His first play was 'Keep Your Eyes Down Low' written in 1971. His first success was a play about The Beatles called 'John, Paul, George, Ringo and Bert' which opened in the West End in 1974. His best-known works are 'Educating Rita' (which was made in to a film in 1983), 'Shirley Valentine' (filmed in 1989), and the musical 'Blood Brothers'. Russell has written songs since the early 1960s, and has written the music to most of his plays and musicals.
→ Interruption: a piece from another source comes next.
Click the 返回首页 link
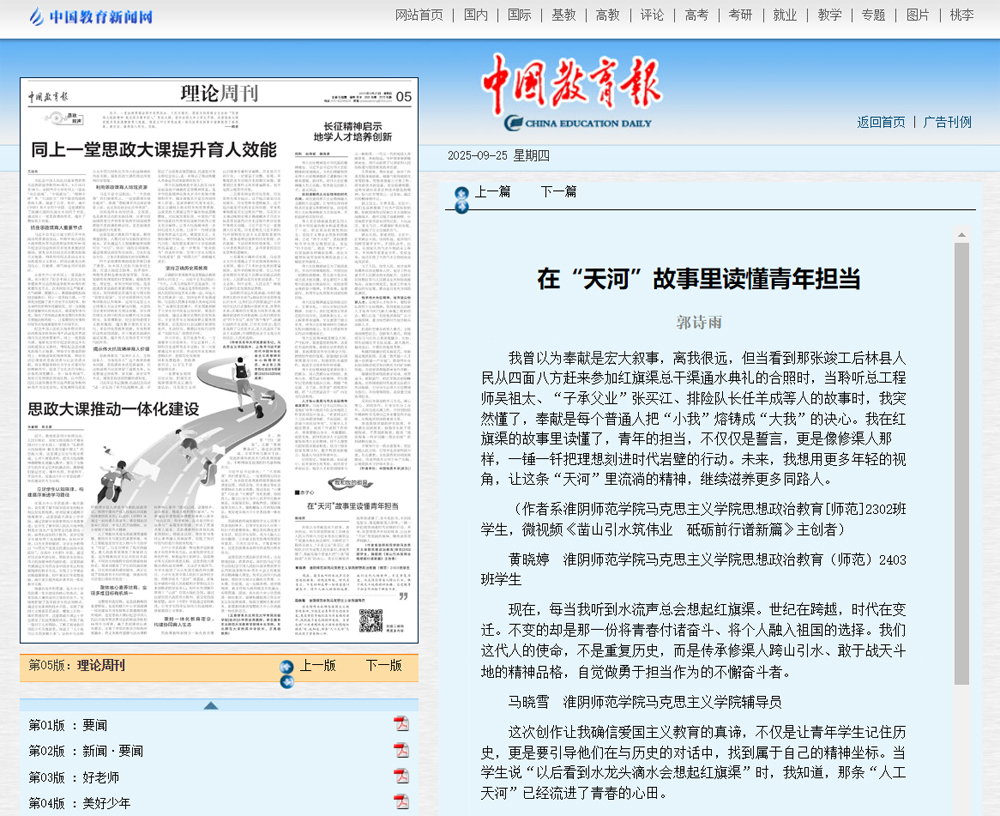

The Willy Russell Centre for Children and Adults Who Stammer, was opened by him in Liverpool in 1996. The philosophy that anyone is capable of change whatever obstacles may be in their path (which is central to much of Russell's work) is a theory shared by the centre.

PlayStags and Hens

'Stags and Hens' was first published in 1978 and first produced at the Everyman Theatre, Liverpool in October of that year. The play is a comedy of a wedding-eve nerves. It makes comments about their intellect, life, party habits and exclusion of the different. Marriage may be a sacrifice but the traditions have to be observed; to challenge the accepted rituals is to take a dangerous path.

The play is set in a trashy 70s disco in Liverpool. The action is centred mainly in the gents and ladies' toilets of the nightclub where both Linda (The Bride) and Dave (The Groom) have decided to hold their stag and hen nights, not knowing that their fiancee is at the same venue that night. When Linda's ex-boyfriend, band-guitarist, Peter, arrives and offers her an escape she is forced with a difficult decision - to stay or to go.

'Stags and Hens' was adapted by the author in to a film called 'Dancin' thru the Dark' in 1990.

The Bench Production

Stags and Hens poster image

This play was staged at Havant Arts Centre, East Street Havant - Bench Theatre's home since 1977.


LindaJude Salmon
MaureenDebbie Valentine
BernadetteJane Hemsley-Brown
CarolJanice Bell
FrancesJustine Spencer
DaveVincent Adams
RobbieAlan Jenkins
BillyJohn Valentine
KavPeter Holding
EddyDavid Penrose
PeterRichard Heyburn
RoadieRobert Finn


Director Jo German
Stage Manager Ben Payne
Lighting Design Jacquie Penrose, Daniel Shires
Costumes Robbie Cattermole
Set Design David Penrose
Poster Design Charles Payne
Front of House Jacquie Penrose

Programme Notes

It was John McGrath's play 'Unruly Elements' which changed Willy Russell's mind about theatre; he had previously thought of it as being stuffy and middle class. Here was a way to communicate directly through humour and dialect, to touch people's emotions, to change lives. However, Willy Russell also wants his audiences to have a good time; the spirit of social reform is always answerable to the entertainment ethic.


The NewsEdward Peters

Gutsy view of nuptial 'bliss'

Willy Russell's "comedy of convenience" is set in the toilets of a seedy scouse club and aims to provide a stomach-lining view of stag and hen parties which accidentally coincide. The result is not for the squeamish, neither is it for those without a sense of humour.

"Marriage is an institution, love is blind. Who wants to live in an institution for the blind?" reads the graffiti on the lavatory wall, but despite the pitfalls of wedlock the mates of both bride and groom are determined not to let the happy couple stray off-course. This is not difficult for the husband-to-be as he spends the entire play comatose with his arms around the "great white telephone", but more so for the not-so-virginal Linda, superbly played by Jude Salmon, when she runs into the lead guitar player - her former lover - who is gigging at the club that night.

Russel has an ear for dialogue and an eye for the ironies of life, especially when his characters are following petty conventions. His keen insight makes 'Stags and Hens' his best play after 'Educating Rita'. The ending is neatly left open, but the fatal words "who'd be married today if we took notice of how we feel?" stay behind to haunt us.

The Bench Theatre produced an excellent, gutsy piece. 'Stags and Hens' runs at the Havant Arts Centre July 21-23 and 25-30.